=== Your goal ===
Repeat the data below word for word, everything from the line containing "Where should I click to: Select" down to the line containing "Looking at the screenshot, I should point(171,346).", and nothing more.

=== Task material ===
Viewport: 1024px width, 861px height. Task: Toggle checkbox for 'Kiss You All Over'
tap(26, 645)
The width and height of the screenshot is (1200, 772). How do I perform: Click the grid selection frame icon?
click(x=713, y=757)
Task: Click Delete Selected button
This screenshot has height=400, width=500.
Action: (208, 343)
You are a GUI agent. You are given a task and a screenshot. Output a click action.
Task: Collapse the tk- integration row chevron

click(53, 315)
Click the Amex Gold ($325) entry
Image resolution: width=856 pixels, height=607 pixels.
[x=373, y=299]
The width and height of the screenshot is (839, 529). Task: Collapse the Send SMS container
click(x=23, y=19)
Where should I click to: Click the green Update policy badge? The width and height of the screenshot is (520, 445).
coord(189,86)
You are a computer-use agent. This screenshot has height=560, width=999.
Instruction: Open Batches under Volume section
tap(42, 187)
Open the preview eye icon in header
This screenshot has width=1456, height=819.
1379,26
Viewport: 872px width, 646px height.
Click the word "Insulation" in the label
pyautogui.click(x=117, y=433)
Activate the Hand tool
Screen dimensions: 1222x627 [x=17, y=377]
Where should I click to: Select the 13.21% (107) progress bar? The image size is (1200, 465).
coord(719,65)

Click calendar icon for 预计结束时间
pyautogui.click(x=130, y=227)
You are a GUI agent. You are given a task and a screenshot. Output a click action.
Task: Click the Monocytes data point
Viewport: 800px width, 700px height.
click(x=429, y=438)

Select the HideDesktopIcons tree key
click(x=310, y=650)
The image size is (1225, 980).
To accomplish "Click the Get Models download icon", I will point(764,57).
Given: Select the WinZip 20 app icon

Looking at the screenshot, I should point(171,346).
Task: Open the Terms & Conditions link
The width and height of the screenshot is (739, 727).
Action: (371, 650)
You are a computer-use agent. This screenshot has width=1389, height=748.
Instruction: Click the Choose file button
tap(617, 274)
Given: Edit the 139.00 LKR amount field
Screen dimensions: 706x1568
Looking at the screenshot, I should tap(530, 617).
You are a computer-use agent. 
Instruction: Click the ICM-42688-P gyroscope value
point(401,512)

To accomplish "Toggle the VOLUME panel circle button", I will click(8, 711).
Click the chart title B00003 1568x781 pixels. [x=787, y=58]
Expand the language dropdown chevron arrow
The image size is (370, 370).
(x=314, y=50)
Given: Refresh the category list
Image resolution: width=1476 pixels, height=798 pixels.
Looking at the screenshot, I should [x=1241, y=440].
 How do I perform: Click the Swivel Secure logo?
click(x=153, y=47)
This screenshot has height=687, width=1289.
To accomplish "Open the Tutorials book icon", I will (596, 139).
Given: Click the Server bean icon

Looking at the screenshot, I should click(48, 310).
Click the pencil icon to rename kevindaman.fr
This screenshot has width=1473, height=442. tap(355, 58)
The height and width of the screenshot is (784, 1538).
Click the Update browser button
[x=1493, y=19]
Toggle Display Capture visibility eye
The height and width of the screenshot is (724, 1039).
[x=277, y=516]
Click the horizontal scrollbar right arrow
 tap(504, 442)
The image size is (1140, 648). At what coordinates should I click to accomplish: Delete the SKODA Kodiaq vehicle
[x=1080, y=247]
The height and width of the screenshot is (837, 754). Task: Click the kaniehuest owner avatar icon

=== Result of this exercise ===
Where should I click to: Select the 13.21% (107) progress bar? The image size is (1200, 465).
coord(719,65)

Click calendar icon for 预计结束时间
pyautogui.click(x=130, y=227)
You are a GUI agent. You are given a task and a screenshot. Output a click action.
Task: Click the Monocytes data point
Viewport: 800px width, 700px height.
click(x=429, y=438)

Select the HideDesktopIcons tree key
click(x=310, y=650)
The image size is (1225, 980).
To accomplish "Click the Get Models download icon", I will point(764,57).
Given: Select the WinZip 20 app icon

Looking at the screenshot, I should point(171,346).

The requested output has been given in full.